Atomic force microscopy of synthetic imogolite

Abstract

The morphology of imogolite has been substantially studied using transmission electron microscopy (TEM) under ultra-high vacuum. However, the surface feature of imogolite at a nanometer scale under ambient conditions remains to be uncovered. The surface feature and the particle size of synthetic imogolite were investigated using contact- and tapping-mode atomic force microscopy (AFM) in the present study. The imogolite was synthesized at an initial Si concentration of 1.6 mmol l −1, a Si/Al molar ratio of 0.5, and an OH/Al molar ratio of 2.0. The X-ray diffractogram and infrared (IR) spectrum of the precipitates indicate that imogolite was the dominant reaction product.
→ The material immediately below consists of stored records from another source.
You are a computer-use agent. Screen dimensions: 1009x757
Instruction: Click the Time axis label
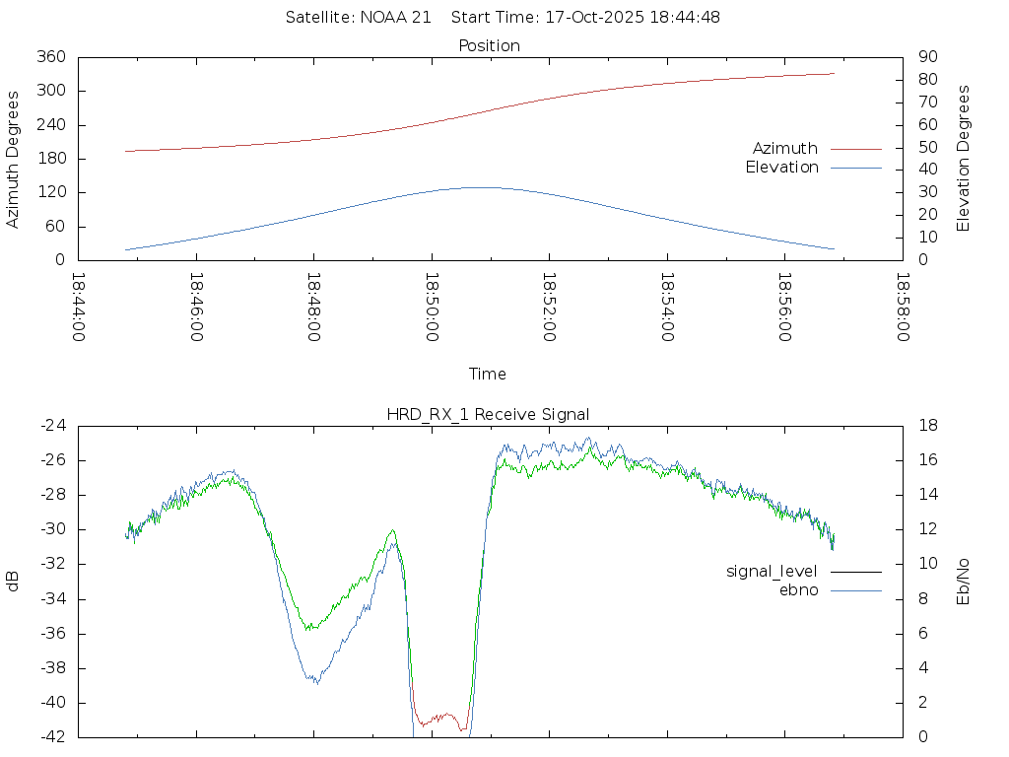488,375
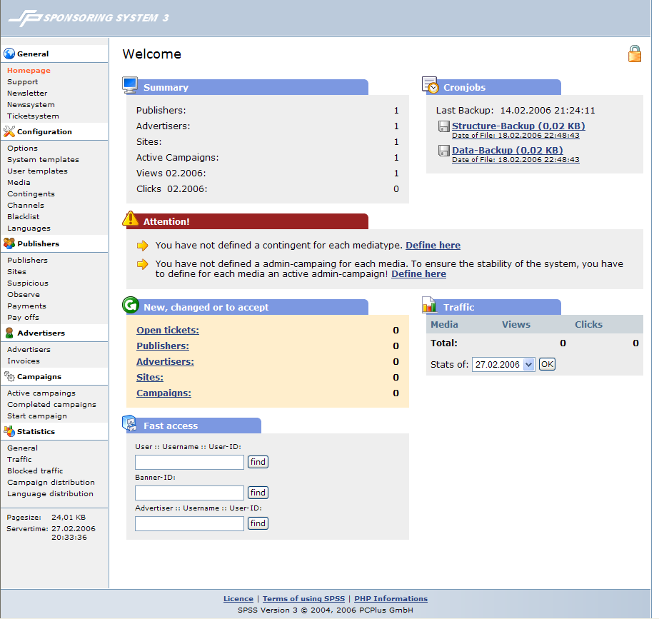Click the Data-Backup floppy disk icon
Screen dimensions: 659x619
pyautogui.click(x=443, y=151)
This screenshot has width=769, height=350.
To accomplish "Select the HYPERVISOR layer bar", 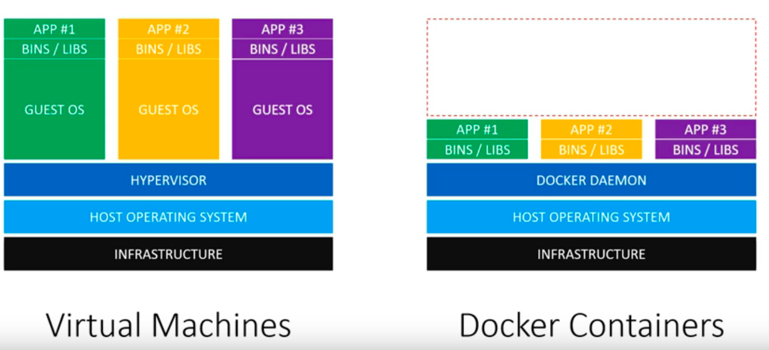I will pyautogui.click(x=168, y=180).
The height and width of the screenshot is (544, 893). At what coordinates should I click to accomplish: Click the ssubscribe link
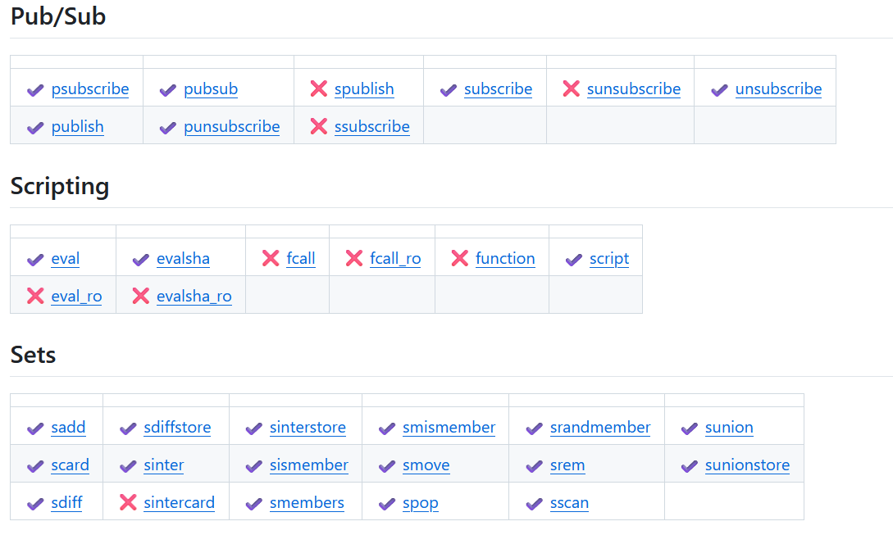point(372,126)
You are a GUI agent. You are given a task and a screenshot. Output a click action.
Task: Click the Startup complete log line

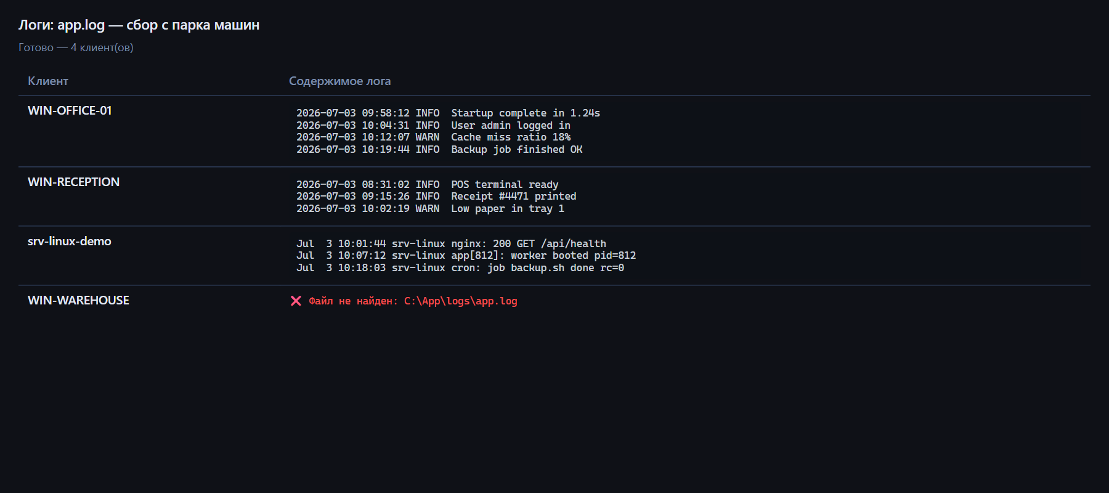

The in situ surface features of imogolite were revealed for the first time by using AFM under ambient conditions. The morphological features of synthetic imogolite were more clearly observed by using the tapping-mode AFM rather than the contact-mode AFM. Compared with the contact-mode AFM, the tapping-mode AFM required a shorter sample-drying period. Use of the contact-mode AFM tips, which have low aspect ratios, resulted in enlarging the observed diameter values of imogolite threads, which were subjected to the optimal ultrasonification (at 150 W for 5 s), by 21% apparently due to tip-sample convolution. The imogolite, which was subjected to the optimal ultrasonification (at 150 W for 5 s) that resulted in the least alteration of imogolite particles, appears in the tapping-mode AFM three-dimensional images as curved threads, varying in diameter from 40.2 to 95.5 nm (standard error<±0.1 nm for each thread). The tapping-mode AFM is a powerful and reliable technique to investigate the morphological features of imogolite and its related surface chemistry in soil environments.